Other storms were developing in the state that could also produce tornadoes, forecasters said.
Texas Gov. Rick Perry said the state is ready to help.
"The images emerging from Oklahoma today are a terrifying reminder of how quickly the force of Mother Nature can devastate entire communities,” he said in a statement.
“Our hearts are heavy for all Americans who have been affected by the recent outbreak of storms across our country. State emergency assets in Texas will remain on alert and stand ready to help our neighbors any way we can,” he said.
White House officials said Monday that Homeland Security Secretary Janet Napolitano called Oklahoma Gov. Mary Fallin to tell her that President Barack Obama has directed federal emergency management officials and his administration to ensure no needs go unmet.
Mr. Obama later called Fallin himself and told her that he directed the government and the Federal Emergency Management Agency to provide any assistance she needs.

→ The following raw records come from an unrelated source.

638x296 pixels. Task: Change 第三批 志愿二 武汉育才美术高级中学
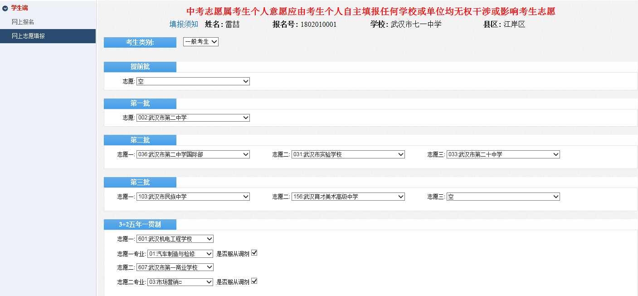pos(348,197)
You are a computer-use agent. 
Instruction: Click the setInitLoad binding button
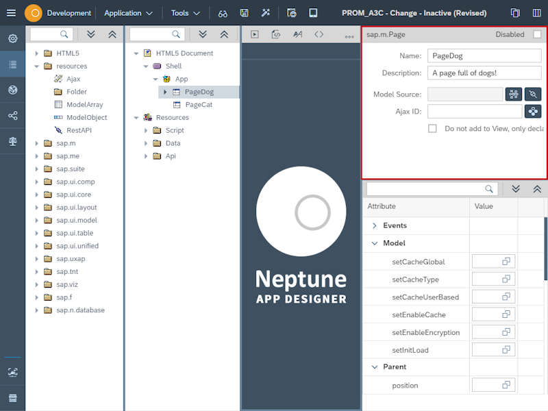(x=493, y=349)
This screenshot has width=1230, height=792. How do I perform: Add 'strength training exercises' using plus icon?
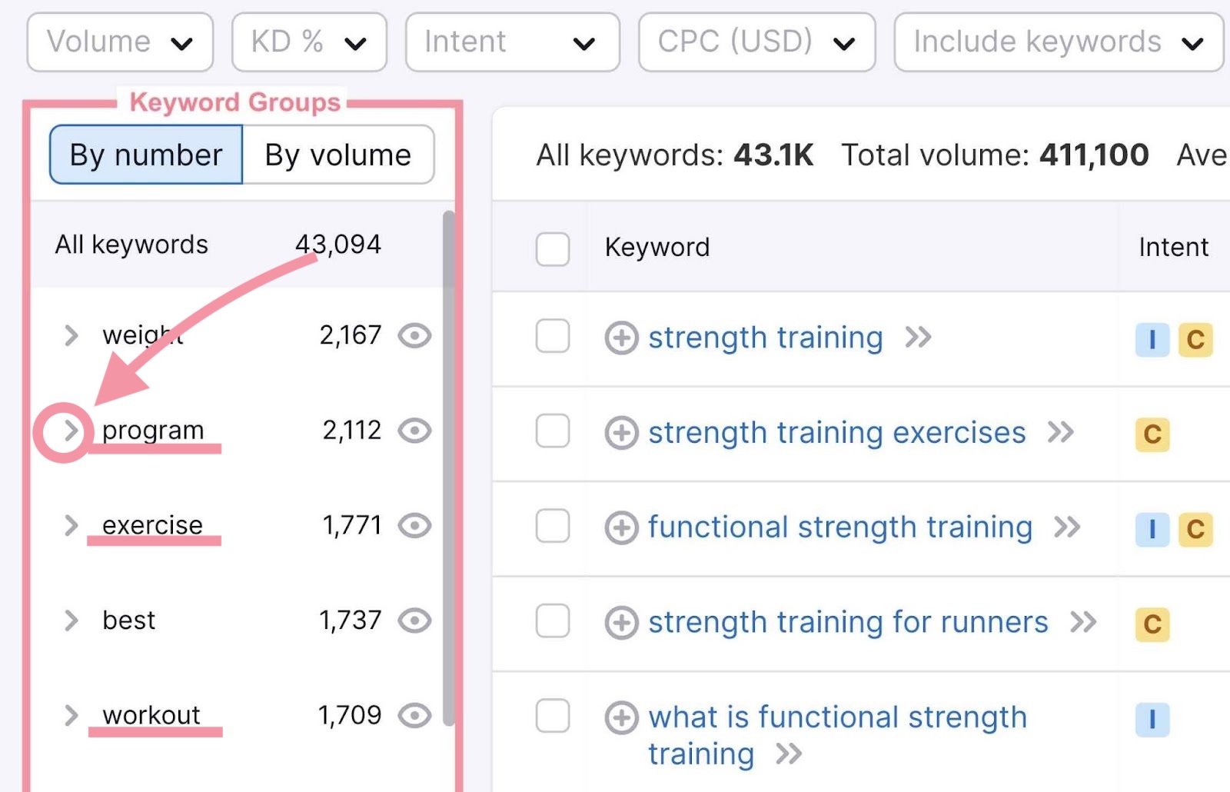click(x=621, y=433)
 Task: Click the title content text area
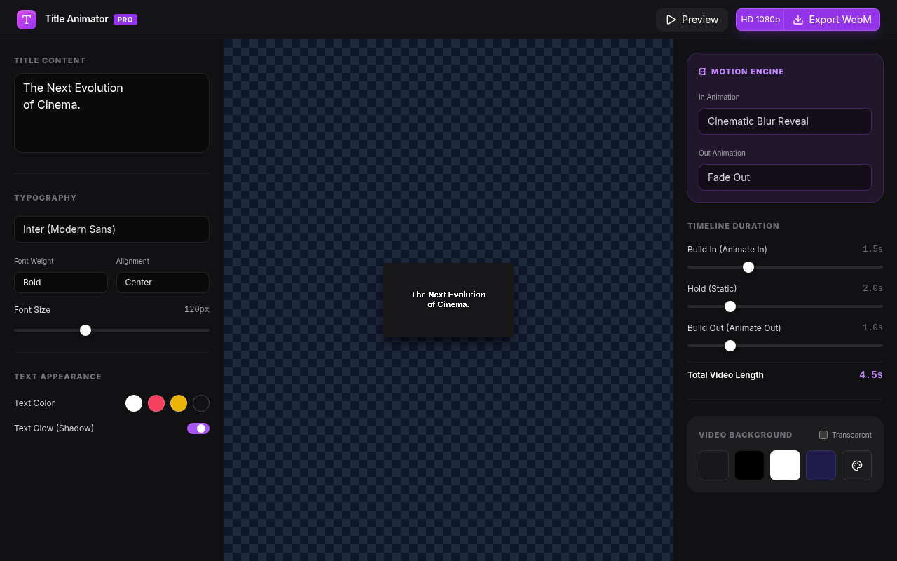111,113

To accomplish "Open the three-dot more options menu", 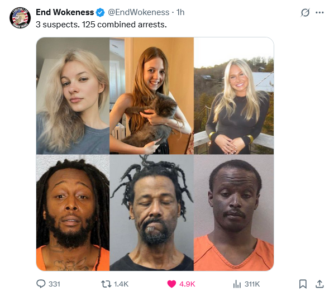I will [319, 12].
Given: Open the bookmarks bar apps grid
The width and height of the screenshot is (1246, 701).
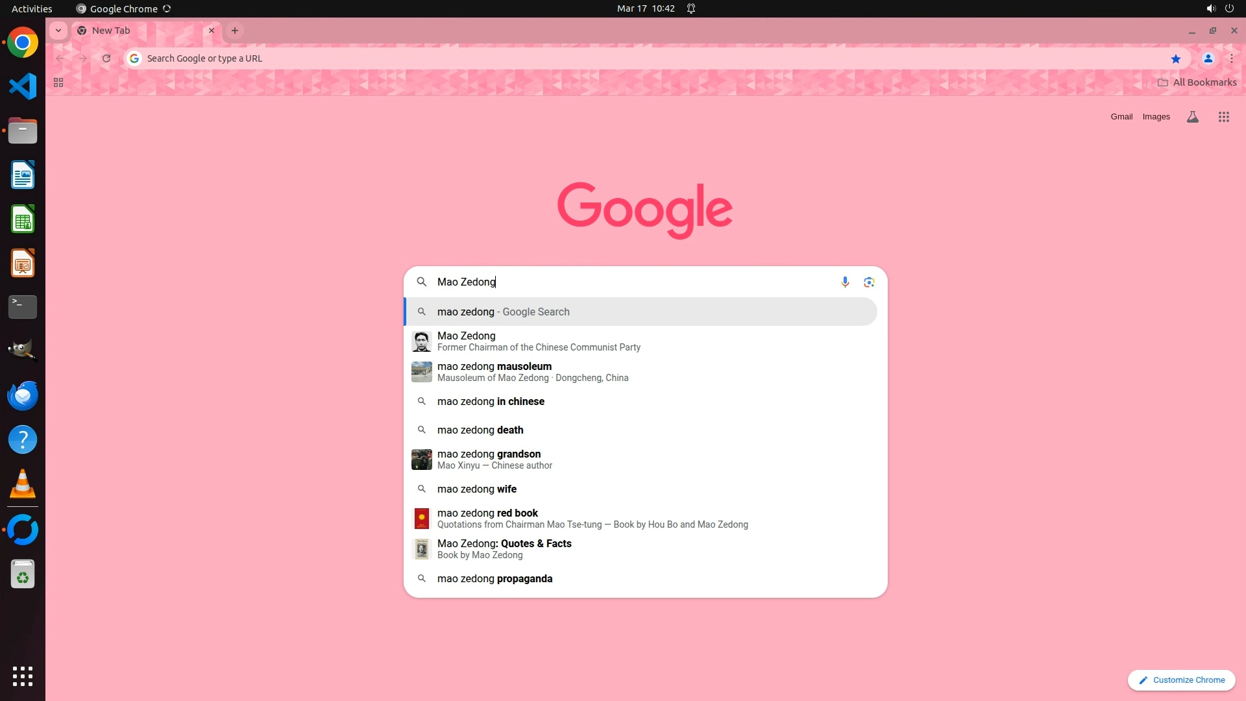Looking at the screenshot, I should tap(58, 82).
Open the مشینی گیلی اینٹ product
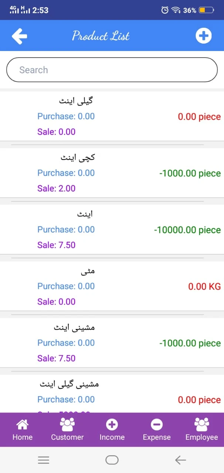Screen dimensions: 224x473 click(69, 384)
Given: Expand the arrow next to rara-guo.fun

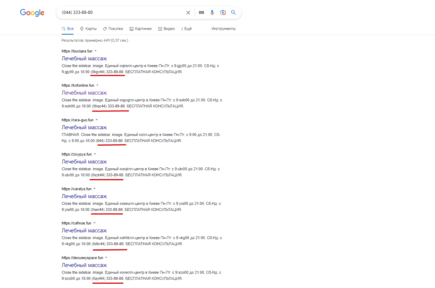Looking at the screenshot, I should [97, 120].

FEMA sent a special team to Oklahoma's emergency operations center to help out and dispatch resources.
Mr. Obama also told Fallin to contact him directly if the federal government can provide additional help.
Oklahoma City's southeastern suburbs were hit by a storm Sunday that produced a tornado in which two people died.
The suburb of Moore, where Monday's damage was concentrated, was hit hard by a tornado on May 3, 1999 that generated the highest winds ever recorded near the earth's surface.